Commoners and the Influence of Women

Father Miguel Hidalgo, Agustín de Iturbide and Simón Bolívar were three very different and very influential leaders from Latin America's Independence Period. Each man had his own personality and way of leading people; although, they all maintained characteristics that were thought of as characteristics of an ideal Latin American. Everything was changing during this time period, as the indigenous fought back for what they believed to be right. Ordinary Latin Americans looked up to these men and admired their characteristics. Their admiration inspired immitation and a desire for these qualities. These immitators all developed machismo characteristics in the form of protective, strong and working natures.

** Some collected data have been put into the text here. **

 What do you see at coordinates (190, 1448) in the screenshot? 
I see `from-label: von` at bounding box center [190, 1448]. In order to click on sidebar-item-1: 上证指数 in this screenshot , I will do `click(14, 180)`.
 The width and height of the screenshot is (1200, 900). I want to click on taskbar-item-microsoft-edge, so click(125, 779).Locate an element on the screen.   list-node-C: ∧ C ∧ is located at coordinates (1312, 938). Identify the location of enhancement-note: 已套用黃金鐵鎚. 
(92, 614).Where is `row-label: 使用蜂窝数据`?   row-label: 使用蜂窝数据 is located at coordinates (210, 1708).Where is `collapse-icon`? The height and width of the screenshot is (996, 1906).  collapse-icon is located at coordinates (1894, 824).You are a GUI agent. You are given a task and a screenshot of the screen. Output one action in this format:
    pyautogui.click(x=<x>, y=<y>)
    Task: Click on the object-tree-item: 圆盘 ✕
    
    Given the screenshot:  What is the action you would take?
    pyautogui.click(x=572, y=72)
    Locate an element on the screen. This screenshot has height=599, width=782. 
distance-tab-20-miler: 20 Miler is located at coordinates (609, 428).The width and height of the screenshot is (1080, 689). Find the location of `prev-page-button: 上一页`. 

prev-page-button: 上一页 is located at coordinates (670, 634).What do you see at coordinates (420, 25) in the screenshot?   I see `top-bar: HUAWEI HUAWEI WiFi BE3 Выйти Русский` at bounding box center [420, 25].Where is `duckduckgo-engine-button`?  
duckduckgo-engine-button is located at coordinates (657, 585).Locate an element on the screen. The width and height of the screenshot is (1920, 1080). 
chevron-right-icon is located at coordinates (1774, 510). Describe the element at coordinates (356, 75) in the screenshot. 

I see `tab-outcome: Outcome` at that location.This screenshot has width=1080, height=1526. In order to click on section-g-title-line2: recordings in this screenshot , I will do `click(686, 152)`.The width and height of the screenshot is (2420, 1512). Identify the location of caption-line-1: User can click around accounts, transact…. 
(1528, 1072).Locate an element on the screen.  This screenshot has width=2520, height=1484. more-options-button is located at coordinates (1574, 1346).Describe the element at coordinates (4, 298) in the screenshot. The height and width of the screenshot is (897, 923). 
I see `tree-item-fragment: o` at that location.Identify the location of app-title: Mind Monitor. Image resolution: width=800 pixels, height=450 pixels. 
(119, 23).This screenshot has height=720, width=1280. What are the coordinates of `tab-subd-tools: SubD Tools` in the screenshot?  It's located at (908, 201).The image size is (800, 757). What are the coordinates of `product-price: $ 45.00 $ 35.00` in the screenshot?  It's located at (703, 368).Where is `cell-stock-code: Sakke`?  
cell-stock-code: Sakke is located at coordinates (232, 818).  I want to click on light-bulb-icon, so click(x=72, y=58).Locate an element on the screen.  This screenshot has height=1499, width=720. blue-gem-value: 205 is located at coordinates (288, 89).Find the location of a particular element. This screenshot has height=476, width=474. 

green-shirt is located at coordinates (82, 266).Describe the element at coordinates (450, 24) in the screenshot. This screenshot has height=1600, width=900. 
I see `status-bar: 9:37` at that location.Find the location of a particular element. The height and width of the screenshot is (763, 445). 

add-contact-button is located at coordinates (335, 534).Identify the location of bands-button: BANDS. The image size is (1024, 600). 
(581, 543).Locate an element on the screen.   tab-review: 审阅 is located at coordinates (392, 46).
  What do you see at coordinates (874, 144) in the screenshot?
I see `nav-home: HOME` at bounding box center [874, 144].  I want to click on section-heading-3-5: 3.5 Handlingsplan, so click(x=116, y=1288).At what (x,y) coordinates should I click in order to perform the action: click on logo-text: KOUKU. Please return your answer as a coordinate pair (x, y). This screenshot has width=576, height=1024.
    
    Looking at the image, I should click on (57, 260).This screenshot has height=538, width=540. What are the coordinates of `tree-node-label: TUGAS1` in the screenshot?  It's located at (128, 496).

As for the women during the Independence Period, they became very powerful symbols. The women stood up for what they believed in, and some were even willing to die for it (Chasteen 108). One woman by the name of "Juana Azurduy dressed up in a man's uniform and lead a calvary charge in which she personally captured the enemy flag" (Chasteen 108). These women stepped out of their ideal marianismo roles during the war. However, after they gained independence from Spain, the womens' work roles became virtually nonexistent as women faded back into obscurity. Everything reverted to how it was before the Independence Movement, where a woman's ideal role was to maintain her marianismo characteristics. These included being gentle, loving, submissive, selfless, and motherly. A woman was supposed to care for her husband and not work, because that was his role.